(Beginning of EXTRACTED MATERIAL)

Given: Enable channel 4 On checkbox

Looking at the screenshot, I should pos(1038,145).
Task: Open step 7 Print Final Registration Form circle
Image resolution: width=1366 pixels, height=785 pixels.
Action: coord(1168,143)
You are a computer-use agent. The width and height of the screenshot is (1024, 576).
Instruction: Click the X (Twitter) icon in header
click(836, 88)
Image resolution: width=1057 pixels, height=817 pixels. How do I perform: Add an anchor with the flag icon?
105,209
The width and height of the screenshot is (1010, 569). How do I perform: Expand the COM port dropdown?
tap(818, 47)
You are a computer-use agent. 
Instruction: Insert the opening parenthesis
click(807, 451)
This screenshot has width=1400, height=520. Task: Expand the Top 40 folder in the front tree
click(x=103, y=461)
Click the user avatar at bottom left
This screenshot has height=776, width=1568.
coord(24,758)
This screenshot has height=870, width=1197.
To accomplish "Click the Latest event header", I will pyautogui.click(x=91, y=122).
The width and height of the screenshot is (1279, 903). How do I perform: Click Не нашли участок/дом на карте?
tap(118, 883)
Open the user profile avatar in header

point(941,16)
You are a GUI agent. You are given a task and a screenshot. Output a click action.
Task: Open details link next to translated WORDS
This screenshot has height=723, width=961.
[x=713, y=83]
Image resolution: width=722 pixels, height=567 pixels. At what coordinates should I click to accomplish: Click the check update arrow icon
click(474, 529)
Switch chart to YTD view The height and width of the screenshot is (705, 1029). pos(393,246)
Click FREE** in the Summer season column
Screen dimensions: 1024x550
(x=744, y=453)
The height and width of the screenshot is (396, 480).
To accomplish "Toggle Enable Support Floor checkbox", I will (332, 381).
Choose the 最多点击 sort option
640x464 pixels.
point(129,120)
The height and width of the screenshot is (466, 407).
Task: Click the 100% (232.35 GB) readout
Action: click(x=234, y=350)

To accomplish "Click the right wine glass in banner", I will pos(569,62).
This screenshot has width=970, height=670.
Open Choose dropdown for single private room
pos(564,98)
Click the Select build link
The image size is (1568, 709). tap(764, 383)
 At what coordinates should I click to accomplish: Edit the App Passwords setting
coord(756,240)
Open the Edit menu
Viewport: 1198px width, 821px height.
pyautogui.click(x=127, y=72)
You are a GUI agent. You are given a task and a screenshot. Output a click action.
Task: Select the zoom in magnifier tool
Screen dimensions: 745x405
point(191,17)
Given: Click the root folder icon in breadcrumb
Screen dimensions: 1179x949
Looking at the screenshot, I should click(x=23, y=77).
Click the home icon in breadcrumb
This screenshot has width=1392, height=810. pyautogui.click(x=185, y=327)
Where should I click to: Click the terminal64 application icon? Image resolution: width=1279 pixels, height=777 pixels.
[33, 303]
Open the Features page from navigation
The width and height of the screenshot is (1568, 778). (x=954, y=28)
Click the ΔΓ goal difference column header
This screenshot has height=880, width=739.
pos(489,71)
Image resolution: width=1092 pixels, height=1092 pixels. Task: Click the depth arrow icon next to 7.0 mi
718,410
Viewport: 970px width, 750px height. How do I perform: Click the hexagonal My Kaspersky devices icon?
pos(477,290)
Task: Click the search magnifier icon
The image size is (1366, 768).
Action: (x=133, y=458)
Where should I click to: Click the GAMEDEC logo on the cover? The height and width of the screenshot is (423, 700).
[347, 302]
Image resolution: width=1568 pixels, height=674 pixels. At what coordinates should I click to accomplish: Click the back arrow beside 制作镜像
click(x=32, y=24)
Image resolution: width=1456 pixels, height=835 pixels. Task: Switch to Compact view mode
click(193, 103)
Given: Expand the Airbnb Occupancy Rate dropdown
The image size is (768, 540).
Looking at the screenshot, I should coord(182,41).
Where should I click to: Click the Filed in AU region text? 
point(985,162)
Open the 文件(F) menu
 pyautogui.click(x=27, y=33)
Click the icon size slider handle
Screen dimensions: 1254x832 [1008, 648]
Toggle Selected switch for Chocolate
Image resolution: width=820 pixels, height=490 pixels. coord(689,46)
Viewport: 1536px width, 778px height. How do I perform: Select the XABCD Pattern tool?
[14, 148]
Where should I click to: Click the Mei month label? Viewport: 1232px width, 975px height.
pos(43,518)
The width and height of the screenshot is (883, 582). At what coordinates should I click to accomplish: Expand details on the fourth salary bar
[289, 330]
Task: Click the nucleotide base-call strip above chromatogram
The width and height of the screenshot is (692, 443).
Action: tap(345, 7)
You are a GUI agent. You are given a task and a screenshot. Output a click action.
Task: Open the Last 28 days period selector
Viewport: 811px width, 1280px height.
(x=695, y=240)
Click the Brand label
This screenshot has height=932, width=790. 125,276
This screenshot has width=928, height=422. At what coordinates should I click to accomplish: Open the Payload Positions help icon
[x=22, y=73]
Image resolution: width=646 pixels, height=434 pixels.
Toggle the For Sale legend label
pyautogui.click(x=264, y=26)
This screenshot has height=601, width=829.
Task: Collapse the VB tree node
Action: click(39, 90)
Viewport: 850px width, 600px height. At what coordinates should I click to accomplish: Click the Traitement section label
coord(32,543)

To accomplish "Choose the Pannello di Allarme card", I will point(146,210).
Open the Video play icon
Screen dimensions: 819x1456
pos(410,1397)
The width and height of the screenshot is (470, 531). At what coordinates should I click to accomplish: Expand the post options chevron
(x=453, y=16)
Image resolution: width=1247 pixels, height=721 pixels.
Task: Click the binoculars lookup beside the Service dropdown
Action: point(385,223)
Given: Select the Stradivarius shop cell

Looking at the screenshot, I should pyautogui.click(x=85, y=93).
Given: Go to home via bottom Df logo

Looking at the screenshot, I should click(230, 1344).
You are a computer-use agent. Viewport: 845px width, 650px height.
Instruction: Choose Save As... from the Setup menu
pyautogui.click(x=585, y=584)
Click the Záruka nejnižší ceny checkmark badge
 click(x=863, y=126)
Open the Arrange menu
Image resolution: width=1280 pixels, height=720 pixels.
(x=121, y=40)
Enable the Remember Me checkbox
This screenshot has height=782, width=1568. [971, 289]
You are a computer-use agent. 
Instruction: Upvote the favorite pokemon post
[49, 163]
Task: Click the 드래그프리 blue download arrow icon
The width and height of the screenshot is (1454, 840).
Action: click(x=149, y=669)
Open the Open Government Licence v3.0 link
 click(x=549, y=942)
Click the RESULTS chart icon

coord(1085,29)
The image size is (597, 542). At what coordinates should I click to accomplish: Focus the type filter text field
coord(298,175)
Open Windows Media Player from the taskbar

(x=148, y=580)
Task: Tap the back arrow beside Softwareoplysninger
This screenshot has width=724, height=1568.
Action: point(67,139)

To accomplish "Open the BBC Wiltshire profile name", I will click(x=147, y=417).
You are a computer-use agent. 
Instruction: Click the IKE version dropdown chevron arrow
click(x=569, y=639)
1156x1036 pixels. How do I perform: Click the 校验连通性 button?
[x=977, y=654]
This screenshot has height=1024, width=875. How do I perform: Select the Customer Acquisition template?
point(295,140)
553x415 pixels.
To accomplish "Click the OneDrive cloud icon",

(End of EXTRACTED MATERIAL)

Give the data again, exactly as written.

#### WRITTEN SOLUTION:
Given: Enable channel 4 On checkbox

Looking at the screenshot, I should pos(1038,145).
Task: Open step 7 Print Final Registration Form circle
Image resolution: width=1366 pixels, height=785 pixels.
Action: coord(1168,143)
You are a computer-use agent. The width and height of the screenshot is (1024, 576).
Instruction: Click the X (Twitter) icon in header
click(836, 88)
Image resolution: width=1057 pixels, height=817 pixels. How do I perform: Add an anchor with the flag icon?
105,209
The width and height of the screenshot is (1010, 569). How do I perform: Expand the COM port dropdown?
tap(818, 47)
You are a computer-use agent. 
Instruction: Insert the opening parenthesis
click(807, 451)
This screenshot has width=1400, height=520. Task: Expand the Top 40 folder in the front tree
click(x=103, y=461)
Click the user avatar at bottom left
This screenshot has height=776, width=1568.
coord(24,758)
This screenshot has height=870, width=1197.
To accomplish "Click the Latest event header", I will pyautogui.click(x=91, y=122).
The width and height of the screenshot is (1279, 903). How do I perform: Click Не нашли участок/дом на карте?
tap(118, 883)
Open the user profile avatar in header

point(941,16)
You are a GUI agent. You are given a task and a screenshot. Output a click action.
Task: Open details link next to translated WORDS
This screenshot has height=723, width=961.
[x=713, y=83]
Image resolution: width=722 pixels, height=567 pixels. At what coordinates should I click to accomplish: Click the check update arrow icon
click(474, 529)
Switch chart to YTD view The height and width of the screenshot is (705, 1029). pos(393,246)
Click FREE** in the Summer season column
Screen dimensions: 1024x550
(x=744, y=453)
The height and width of the screenshot is (396, 480).
To accomplish "Toggle Enable Support Floor checkbox", I will (332, 381).
Choose the 最多点击 sort option
640x464 pixels.
point(129,120)
The height and width of the screenshot is (466, 407).
Task: Click the 100% (232.35 GB) readout
Action: click(x=234, y=350)

To accomplish "Click the right wine glass in banner", I will pos(569,62).
This screenshot has width=970, height=670.
Open Choose dropdown for single private room
pos(564,98)
Click the Select build link
The image size is (1568, 709). tap(764, 383)
 At what coordinates should I click to accomplish: Edit the App Passwords setting
coord(756,240)
Open the Edit menu
Viewport: 1198px width, 821px height.
pyautogui.click(x=127, y=72)
You are a GUI agent. You are given a task and a screenshot. Output a click action.
Task: Select the zoom in magnifier tool
Screen dimensions: 745x405
point(191,17)
Given: Click the root folder icon in breadcrumb
Screen dimensions: 1179x949
Looking at the screenshot, I should click(x=23, y=77).
Click the home icon in breadcrumb
This screenshot has width=1392, height=810. pyautogui.click(x=185, y=327)
Where should I click to: Click the terminal64 application icon? Image resolution: width=1279 pixels, height=777 pixels.
[33, 303]
Open the Features page from navigation
The width and height of the screenshot is (1568, 778). (x=954, y=28)
Click the ΔΓ goal difference column header
This screenshot has height=880, width=739.
pos(489,71)
Image resolution: width=1092 pixels, height=1092 pixels. Task: Click the depth arrow icon next to 7.0 mi
718,410
Viewport: 970px width, 750px height. How do I perform: Click the hexagonal My Kaspersky devices icon?
pos(477,290)
Task: Click the search magnifier icon
The image size is (1366, 768).
Action: (x=133, y=458)
Where should I click to: Click the GAMEDEC logo on the cover? The height and width of the screenshot is (423, 700).
[347, 302]
Image resolution: width=1568 pixels, height=674 pixels. At what coordinates should I click to accomplish: Click the back arrow beside 制作镜像
click(x=32, y=24)
Image resolution: width=1456 pixels, height=835 pixels. Task: Switch to Compact view mode
click(193, 103)
Given: Expand the Airbnb Occupancy Rate dropdown
The image size is (768, 540).
Looking at the screenshot, I should coord(182,41).
Where should I click to: Click the Filed in AU region text? 
point(985,162)
Open the 文件(F) menu
 pyautogui.click(x=27, y=33)
Click the icon size slider handle
Screen dimensions: 1254x832 [1008, 648]
Toggle Selected switch for Chocolate
Image resolution: width=820 pixels, height=490 pixels. coord(689,46)
Viewport: 1536px width, 778px height. How do I perform: Select the XABCD Pattern tool?
[14, 148]
Where should I click to: Click the Mei month label? Viewport: 1232px width, 975px height.
pos(43,518)
The width and height of the screenshot is (883, 582). At what coordinates should I click to accomplish: Expand details on the fourth salary bar
[289, 330]
Task: Click the nucleotide base-call strip above chromatogram
The width and height of the screenshot is (692, 443).
Action: tap(345, 7)
You are a GUI agent. You are given a task and a screenshot. Output a click action.
Task: Open the Last 28 days period selector
Viewport: 811px width, 1280px height.
(x=695, y=240)
Click the Brand label
This screenshot has height=932, width=790. 125,276
This screenshot has width=928, height=422. At what coordinates should I click to accomplish: Open the Payload Positions help icon
[x=22, y=73]
Image resolution: width=646 pixels, height=434 pixels.
Toggle the For Sale legend label
pyautogui.click(x=264, y=26)
This screenshot has height=601, width=829.
Task: Collapse the VB tree node
Action: click(39, 90)
Viewport: 850px width, 600px height. At what coordinates should I click to accomplish: Click the Traitement section label
coord(32,543)

To accomplish "Choose the Pannello di Allarme card", I will point(146,210).
Open the Video play icon
Screen dimensions: 819x1456
pos(410,1397)
The width and height of the screenshot is (470, 531). At what coordinates should I click to accomplish: Expand the post options chevron
(x=453, y=16)
Image resolution: width=1247 pixels, height=721 pixels.
Task: Click the binoculars lookup beside the Service dropdown
Action: point(385,223)
Given: Select the Stradivarius shop cell

Looking at the screenshot, I should pyautogui.click(x=85, y=93).
Given: Go to home via bottom Df logo

Looking at the screenshot, I should click(230, 1344).
You are a computer-use agent. Viewport: 845px width, 650px height.
Instruction: Choose Save As... from the Setup menu
pyautogui.click(x=585, y=584)
Click the Záruka nejnižší ceny checkmark badge
 click(x=863, y=126)
Open the Arrange menu
Image resolution: width=1280 pixels, height=720 pixels.
(x=121, y=40)
Enable the Remember Me checkbox
This screenshot has height=782, width=1568. [971, 289]
You are a computer-use agent. 
Instruction: Upvote the favorite pokemon post
[49, 163]
Task: Click the 드래그프리 blue download arrow icon
The width and height of the screenshot is (1454, 840).
Action: click(x=149, y=669)
Open the Open Government Licence v3.0 link
 click(x=549, y=942)
Click the RESULTS chart icon

coord(1085,29)
The image size is (597, 542). At what coordinates should I click to accomplish: Focus the type filter text field
coord(298,175)
Open Windows Media Player from the taskbar

(x=148, y=580)
Task: Tap the back arrow beside Softwareoplysninger
This screenshot has width=724, height=1568.
Action: point(67,139)

To accomplish "Open the BBC Wiltshire profile name", I will click(x=147, y=417).
You are a computer-use agent. 
Instruction: Click the IKE version dropdown chevron arrow
click(x=569, y=639)
1156x1036 pixels. How do I perform: Click the 校验连通性 button?
[x=977, y=654]
This screenshot has height=1024, width=875. How do I perform: Select the Customer Acquisition template?
point(295,140)
553x415 pixels.
To accomplish "Click the OneDrive cloud icon",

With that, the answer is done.